WRITTEN EXERCISE: Rewrite all the items below, changing every "Glow Clip" to "Glow Connector" and keeping everything else the same. Leave the pictures out of your answer.

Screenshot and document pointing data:
::::::::

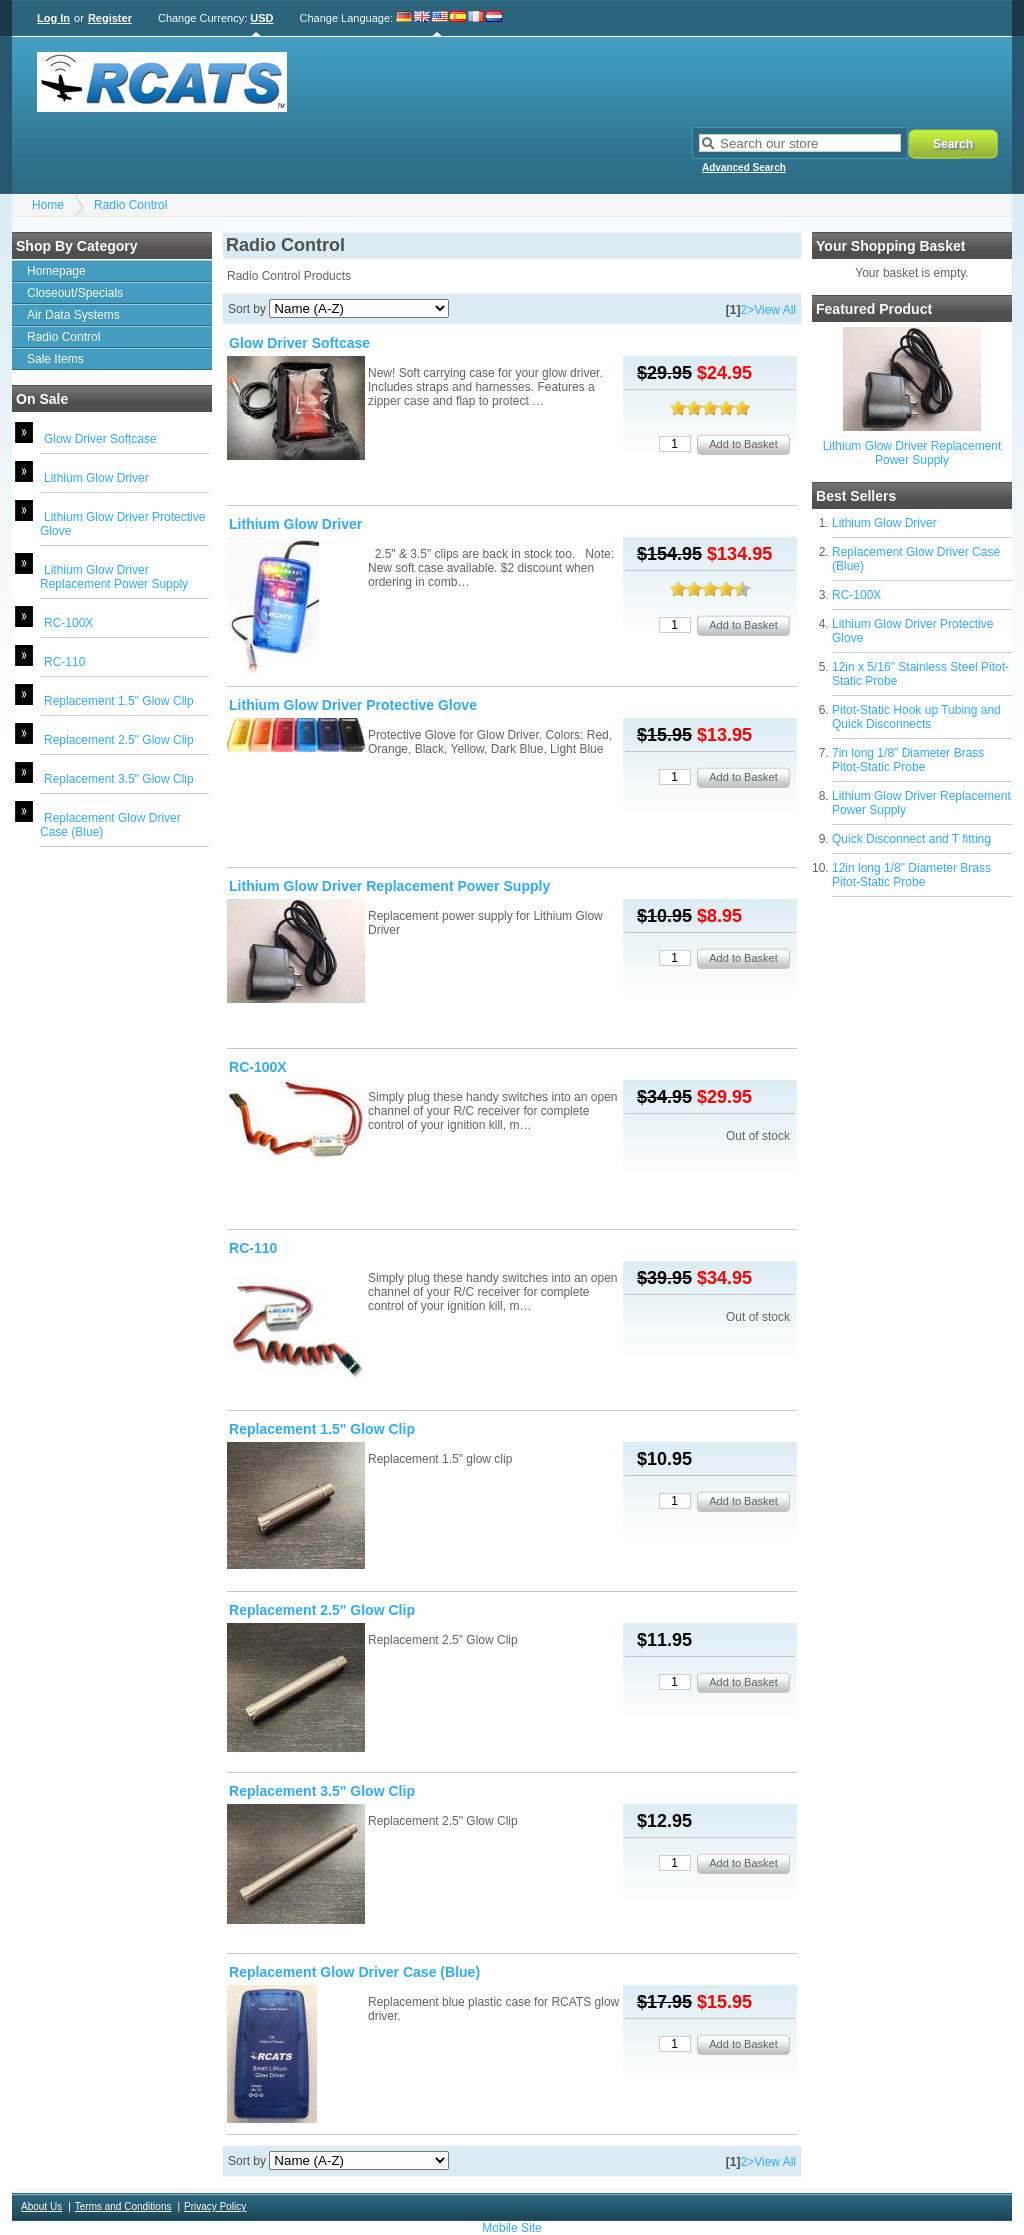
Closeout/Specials (75, 293)
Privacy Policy (215, 2206)
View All (775, 310)
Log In (53, 18)
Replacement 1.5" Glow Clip (119, 701)
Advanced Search (744, 167)
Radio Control (130, 205)
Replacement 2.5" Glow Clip (119, 740)
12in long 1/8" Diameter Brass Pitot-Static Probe (911, 875)
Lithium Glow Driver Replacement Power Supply (114, 577)
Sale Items (55, 359)
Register (110, 18)
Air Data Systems (73, 315)
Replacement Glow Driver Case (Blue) (354, 1972)
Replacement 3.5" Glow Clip (119, 779)
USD (261, 18)
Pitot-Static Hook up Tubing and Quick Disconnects (916, 717)
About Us (41, 2206)
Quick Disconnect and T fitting (911, 839)
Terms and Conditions (123, 2206)
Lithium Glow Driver (96, 478)
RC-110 (64, 662)
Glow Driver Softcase (100, 439)
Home (48, 205)
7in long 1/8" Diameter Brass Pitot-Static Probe (908, 760)
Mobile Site (511, 2228)
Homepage (56, 271)
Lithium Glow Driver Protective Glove (353, 705)
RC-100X (68, 623)
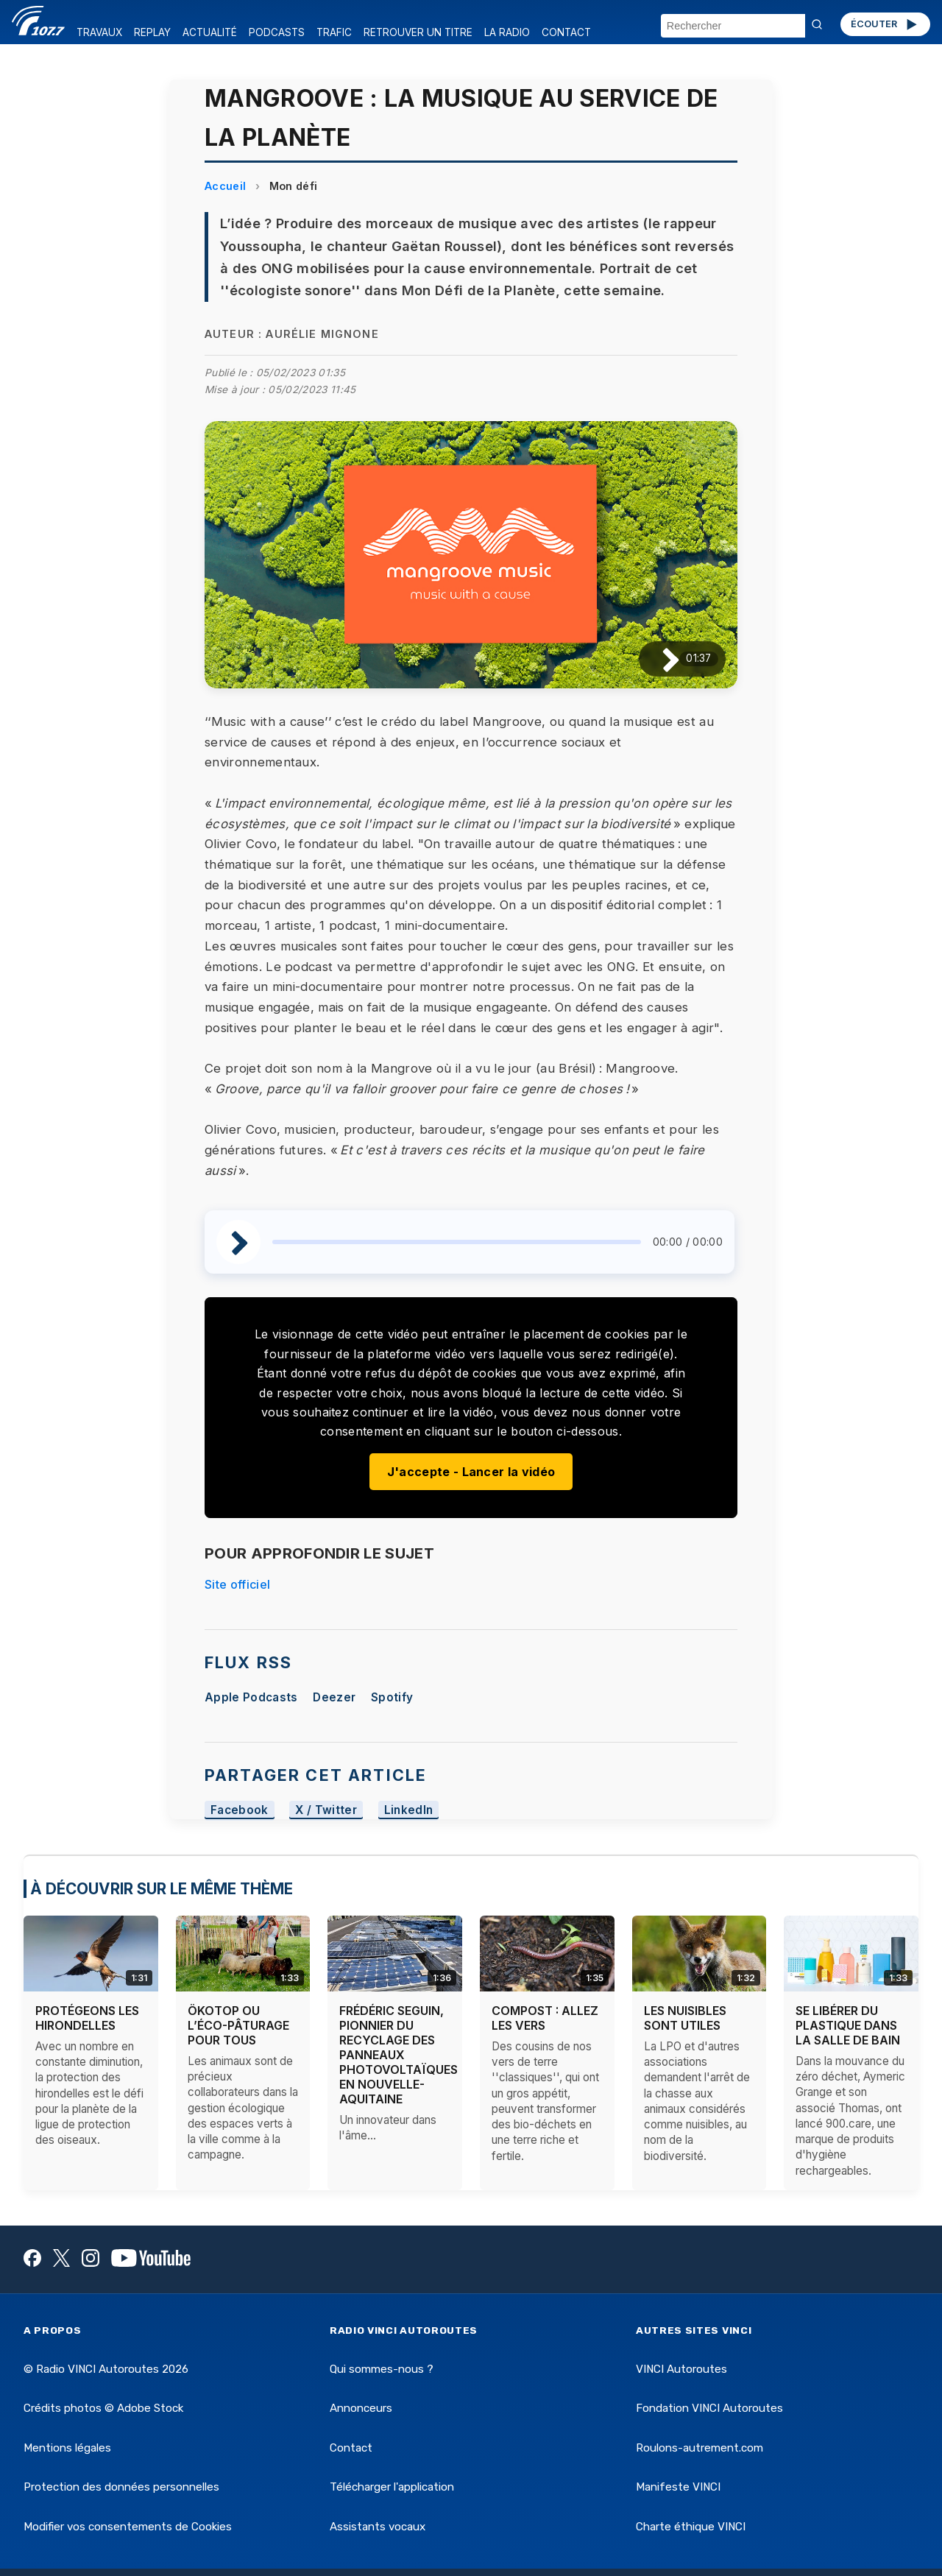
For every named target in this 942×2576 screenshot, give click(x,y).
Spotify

::::::::

RESPONSE:
Closeout/Specials (75, 293)
Privacy Policy (215, 2206)
View All (775, 310)
Log In (53, 18)
Replacement 1.5" Glow Connector (119, 701)
Advanced Search (744, 167)
Radio Control (130, 205)
Replacement 2.5" Glow Connector (119, 740)
12in long 1/8" Diameter Brass Pitot-Static Probe (911, 875)
Lithium Glow Driver Replacement Power Supply (114, 577)
Sale Items (55, 359)
Register (110, 18)
Air Data Systems (73, 315)
Replacement Glow Driver Case (Blue) (354, 1972)
Replacement 3.5" Glow Connector (119, 779)
USD (261, 18)
Pitot-Static Hook up Tubing and Quick Disconnects (916, 717)
About Us (41, 2206)
Quick Disconnect and T fitting (911, 839)
Terms and Conditions (123, 2206)
Lithium Glow Driver (96, 478)
RC-110 (64, 662)
Glow Driver Softcase (100, 439)
Home (48, 205)
7in long 1/8" Diameter Brass Pitot-Static Probe (908, 760)
Mobile Site (511, 2228)
Homepage (56, 271)
Lithium Glow Driver Protective Glove (353, 705)
RC-100X (68, 623)
For every named target in this 942×2576 screenshot, give click(x,y).
Spotify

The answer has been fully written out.